## [HOW TO COMPLETE THIS TASK]
Determine how many lines in the records below contain "title", then state that number alone.

Dataset records

^^^^^^^^^^^^^^^^

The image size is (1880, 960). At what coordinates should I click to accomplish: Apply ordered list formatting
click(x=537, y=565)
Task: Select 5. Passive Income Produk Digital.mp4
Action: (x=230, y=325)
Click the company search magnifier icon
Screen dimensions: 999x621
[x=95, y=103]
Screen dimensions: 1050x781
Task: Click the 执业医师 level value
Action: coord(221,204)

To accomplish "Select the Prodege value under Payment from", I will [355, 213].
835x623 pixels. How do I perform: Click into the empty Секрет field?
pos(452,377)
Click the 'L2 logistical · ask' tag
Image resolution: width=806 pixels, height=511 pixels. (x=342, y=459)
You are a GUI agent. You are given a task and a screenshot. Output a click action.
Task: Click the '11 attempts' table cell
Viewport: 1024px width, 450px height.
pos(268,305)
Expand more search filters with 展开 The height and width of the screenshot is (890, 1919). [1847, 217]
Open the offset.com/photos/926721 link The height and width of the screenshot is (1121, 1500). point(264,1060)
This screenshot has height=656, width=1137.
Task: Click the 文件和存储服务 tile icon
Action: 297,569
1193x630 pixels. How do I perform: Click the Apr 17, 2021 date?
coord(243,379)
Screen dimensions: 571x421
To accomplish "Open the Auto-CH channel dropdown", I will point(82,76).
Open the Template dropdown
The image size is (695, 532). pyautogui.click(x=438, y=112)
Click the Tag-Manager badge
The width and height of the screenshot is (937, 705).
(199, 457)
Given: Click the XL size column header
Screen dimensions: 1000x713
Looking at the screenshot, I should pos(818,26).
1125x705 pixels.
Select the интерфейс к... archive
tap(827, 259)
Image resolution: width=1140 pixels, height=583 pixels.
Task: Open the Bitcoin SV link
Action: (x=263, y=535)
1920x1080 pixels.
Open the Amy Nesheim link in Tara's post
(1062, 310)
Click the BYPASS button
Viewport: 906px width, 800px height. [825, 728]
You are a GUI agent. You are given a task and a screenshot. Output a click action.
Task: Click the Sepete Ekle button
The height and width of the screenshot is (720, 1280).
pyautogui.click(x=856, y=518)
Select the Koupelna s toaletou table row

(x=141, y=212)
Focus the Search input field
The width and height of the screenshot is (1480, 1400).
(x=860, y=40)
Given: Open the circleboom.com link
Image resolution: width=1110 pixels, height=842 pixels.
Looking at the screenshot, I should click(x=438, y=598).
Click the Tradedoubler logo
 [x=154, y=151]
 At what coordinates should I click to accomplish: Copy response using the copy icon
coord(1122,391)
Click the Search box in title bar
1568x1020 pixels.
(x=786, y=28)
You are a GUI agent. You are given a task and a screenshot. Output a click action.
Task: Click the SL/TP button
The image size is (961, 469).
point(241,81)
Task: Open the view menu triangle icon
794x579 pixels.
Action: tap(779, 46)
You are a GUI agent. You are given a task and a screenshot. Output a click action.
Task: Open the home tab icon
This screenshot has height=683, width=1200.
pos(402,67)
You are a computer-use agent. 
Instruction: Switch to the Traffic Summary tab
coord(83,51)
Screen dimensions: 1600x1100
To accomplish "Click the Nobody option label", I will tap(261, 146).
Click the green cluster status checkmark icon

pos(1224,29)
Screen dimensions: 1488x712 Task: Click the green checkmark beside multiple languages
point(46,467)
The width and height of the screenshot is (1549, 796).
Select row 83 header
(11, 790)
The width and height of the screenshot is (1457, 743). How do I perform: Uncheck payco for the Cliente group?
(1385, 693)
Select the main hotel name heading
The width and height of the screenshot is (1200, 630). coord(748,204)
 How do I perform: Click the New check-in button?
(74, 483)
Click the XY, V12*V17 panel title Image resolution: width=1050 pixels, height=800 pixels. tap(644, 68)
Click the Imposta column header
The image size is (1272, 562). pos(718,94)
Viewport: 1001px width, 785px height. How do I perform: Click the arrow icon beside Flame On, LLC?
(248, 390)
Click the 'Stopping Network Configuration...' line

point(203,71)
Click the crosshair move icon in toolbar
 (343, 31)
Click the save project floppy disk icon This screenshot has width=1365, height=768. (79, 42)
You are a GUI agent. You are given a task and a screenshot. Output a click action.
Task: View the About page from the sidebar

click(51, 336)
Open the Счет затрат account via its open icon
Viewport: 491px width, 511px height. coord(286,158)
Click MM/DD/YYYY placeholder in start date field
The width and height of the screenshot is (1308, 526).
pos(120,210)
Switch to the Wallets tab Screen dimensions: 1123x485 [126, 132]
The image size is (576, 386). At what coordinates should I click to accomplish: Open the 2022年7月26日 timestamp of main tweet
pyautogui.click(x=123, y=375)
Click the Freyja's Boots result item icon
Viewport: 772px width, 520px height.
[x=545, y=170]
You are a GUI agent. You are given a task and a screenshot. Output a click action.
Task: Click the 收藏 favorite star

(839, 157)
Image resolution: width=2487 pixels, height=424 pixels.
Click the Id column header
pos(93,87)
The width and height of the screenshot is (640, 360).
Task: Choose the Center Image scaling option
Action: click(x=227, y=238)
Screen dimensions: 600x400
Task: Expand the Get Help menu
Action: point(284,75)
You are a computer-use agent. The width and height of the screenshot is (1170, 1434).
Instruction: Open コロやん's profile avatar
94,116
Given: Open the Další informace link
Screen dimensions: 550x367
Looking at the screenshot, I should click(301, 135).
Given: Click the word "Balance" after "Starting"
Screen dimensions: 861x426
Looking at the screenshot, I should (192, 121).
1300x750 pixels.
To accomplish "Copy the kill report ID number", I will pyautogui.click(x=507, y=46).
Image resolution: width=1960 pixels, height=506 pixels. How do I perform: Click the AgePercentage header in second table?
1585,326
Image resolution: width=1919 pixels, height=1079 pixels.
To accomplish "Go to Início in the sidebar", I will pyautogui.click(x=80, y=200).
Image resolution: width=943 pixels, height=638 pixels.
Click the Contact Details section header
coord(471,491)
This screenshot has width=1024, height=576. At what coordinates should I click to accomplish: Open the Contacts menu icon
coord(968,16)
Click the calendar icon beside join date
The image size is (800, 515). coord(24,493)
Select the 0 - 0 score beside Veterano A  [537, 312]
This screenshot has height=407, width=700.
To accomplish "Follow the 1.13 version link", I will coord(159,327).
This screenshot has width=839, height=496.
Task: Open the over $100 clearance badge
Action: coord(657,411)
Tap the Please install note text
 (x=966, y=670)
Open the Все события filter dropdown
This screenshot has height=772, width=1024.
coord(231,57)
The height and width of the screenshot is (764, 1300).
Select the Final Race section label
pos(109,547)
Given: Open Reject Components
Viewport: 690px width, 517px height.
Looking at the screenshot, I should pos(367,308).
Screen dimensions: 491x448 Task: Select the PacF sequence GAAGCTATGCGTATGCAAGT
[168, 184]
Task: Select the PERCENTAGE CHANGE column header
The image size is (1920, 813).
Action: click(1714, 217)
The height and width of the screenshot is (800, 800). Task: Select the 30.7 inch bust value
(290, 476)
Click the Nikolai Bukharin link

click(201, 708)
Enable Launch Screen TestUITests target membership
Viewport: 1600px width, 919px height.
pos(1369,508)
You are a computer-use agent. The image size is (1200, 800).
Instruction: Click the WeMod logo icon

^^^^^^^^^^^^^^^^

## [YOUR SOLUTION]
2